Digital quantification of p16-positive foci in fibrotic interstitial lung disease is associated with a phenotype of idiopathic pulmonary fibrosis with reduced survival

Authors: Jonathan Keow, Matthew J. Cecchini, Nathashi Jayawardena, Maurizio Zompatori, Mariamma G. Joseph, Marco Mura

Published in: Respiratory Research | Issue 1/2022

Abstract

Background

Idiopathic pulmonary fibrosis (IPF) is associated with increased expression of cyclin-dependent kinase inhibitors such as p16 and p21, and subsequent induction of cell cycle arrest, cellular senescence, and pro-fibrotic gene expression. We sought to link p16-expression with a diagnosis of IPF or other fibrotic interstitial lung diseases (ILDs), radiographic pattern, senescent foci-specific gene expression, antifibrotic therapy response, and lung transplant (LTx)-free survival.

Methods

Eighty-six cases of fibrosing ILD were identified with surgical lung biopsy.
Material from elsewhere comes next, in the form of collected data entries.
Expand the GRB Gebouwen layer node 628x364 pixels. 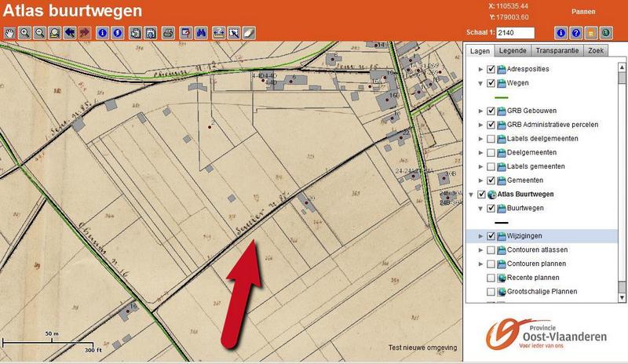coord(480,111)
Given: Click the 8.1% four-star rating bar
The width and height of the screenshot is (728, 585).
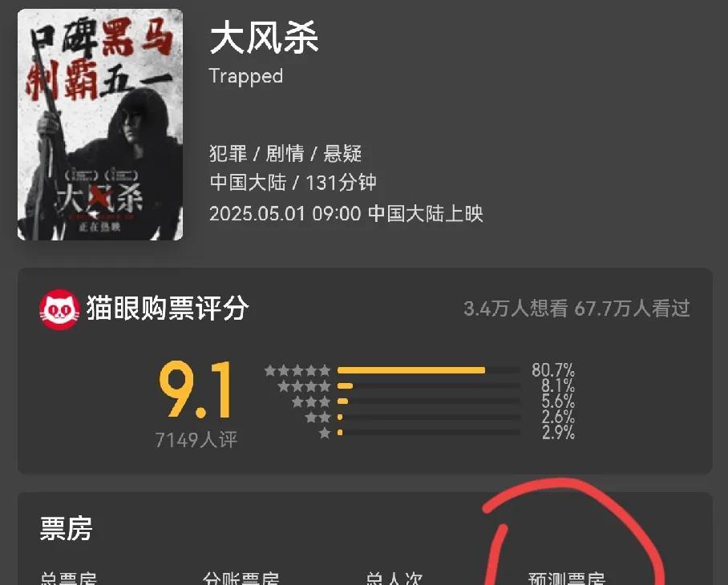Looking at the screenshot, I should (428, 386).
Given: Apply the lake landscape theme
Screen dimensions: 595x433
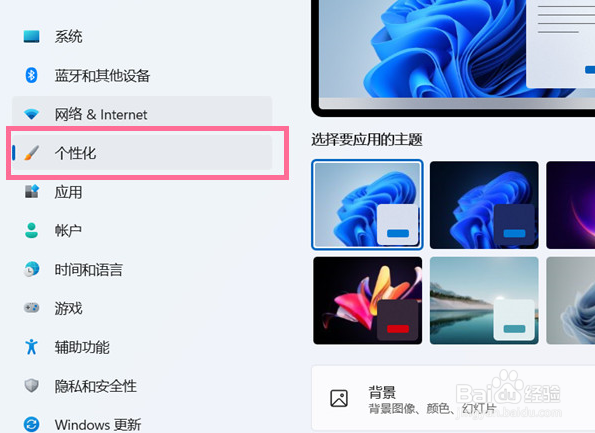Looking at the screenshot, I should coord(484,301).

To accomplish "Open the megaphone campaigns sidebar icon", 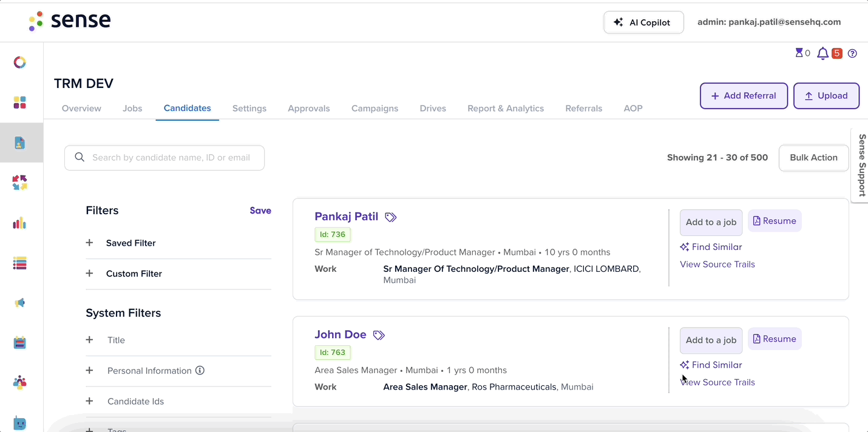I will click(19, 303).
Immunohistochemistry for p16 was performed on sections with the most active fibrosis. p16-positive foci (loose collection of p16-positive fibroblasts with overlying p16-positive epithelium) were identified on digital slides and quantified. Cases were scored as p16-low (≤ 2.1 foci per 100 mm²) or p16-high (> 2.1 foci per 100 mm²). Twenty-four areas including senescent foci, fibrotic and normal areas were characterized using in situ RNA expression analysis with digital spatial profiling (DSP) in selected cases.

Results

The presence of p16-positive foci was specific for the diagnosis of IPF, where 50% of cases expressed any level of p16 and 26% were p16-high. There was no relationship between radiographic pattern and p16 expression. However, there was increased expression of cyclin-dependent kinase inhibitors, collagens and matrix remodeling genes within p16-positive foci, and cases with high p16 expression had shorter LTx-free survival. On the other hand, antifibrotic therapy was significantly protective. DSP demonstrated that fibroblastic foci exhibit transcriptional features clearly distinct from that of normal-looking and even fibrotic areas.

Conclusions

We demonstrated the potential clinical applicability of a standardized quantification of p16-positive fibroblastic foci. This method identifies an IPF phenotype associated with foci-specific upregulation of senescence-associated and matrix remodeling gene expression. While these patients have reduced LTx-free survival, good response to antifibrotic therapies was observed in those who were treated.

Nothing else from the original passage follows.